» Directions for this task:
The lines below that include "Clutch" are to be found and copied.

(Collected data entries)
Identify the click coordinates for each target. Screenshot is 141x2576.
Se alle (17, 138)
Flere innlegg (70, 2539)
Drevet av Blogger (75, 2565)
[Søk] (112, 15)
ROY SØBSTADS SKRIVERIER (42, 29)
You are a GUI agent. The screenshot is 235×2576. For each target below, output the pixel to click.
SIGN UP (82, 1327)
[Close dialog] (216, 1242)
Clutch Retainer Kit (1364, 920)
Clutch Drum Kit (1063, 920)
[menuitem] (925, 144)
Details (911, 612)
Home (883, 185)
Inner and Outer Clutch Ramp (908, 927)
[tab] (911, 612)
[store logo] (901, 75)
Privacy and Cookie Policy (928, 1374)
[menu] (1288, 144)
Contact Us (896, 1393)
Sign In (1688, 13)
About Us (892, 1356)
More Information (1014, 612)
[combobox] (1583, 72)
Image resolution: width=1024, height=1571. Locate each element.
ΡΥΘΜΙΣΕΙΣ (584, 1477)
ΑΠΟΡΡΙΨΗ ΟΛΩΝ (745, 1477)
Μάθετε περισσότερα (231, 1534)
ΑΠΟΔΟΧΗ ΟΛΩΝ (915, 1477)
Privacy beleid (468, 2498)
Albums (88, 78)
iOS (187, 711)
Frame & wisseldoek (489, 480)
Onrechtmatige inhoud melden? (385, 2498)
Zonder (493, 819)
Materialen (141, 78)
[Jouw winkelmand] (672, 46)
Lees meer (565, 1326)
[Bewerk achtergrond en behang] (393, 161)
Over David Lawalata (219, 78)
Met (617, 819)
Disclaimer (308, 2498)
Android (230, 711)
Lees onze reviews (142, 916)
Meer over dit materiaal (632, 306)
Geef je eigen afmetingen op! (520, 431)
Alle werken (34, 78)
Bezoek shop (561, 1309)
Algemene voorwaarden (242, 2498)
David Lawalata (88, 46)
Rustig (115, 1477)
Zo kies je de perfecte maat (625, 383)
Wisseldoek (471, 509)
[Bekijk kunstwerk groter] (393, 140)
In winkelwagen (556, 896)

» Task answer:
Clutch Retainer Kit (1364, 920)
Clutch Drum Kit (1063, 920)
Inner and Outer Clutch Ramp (908, 927)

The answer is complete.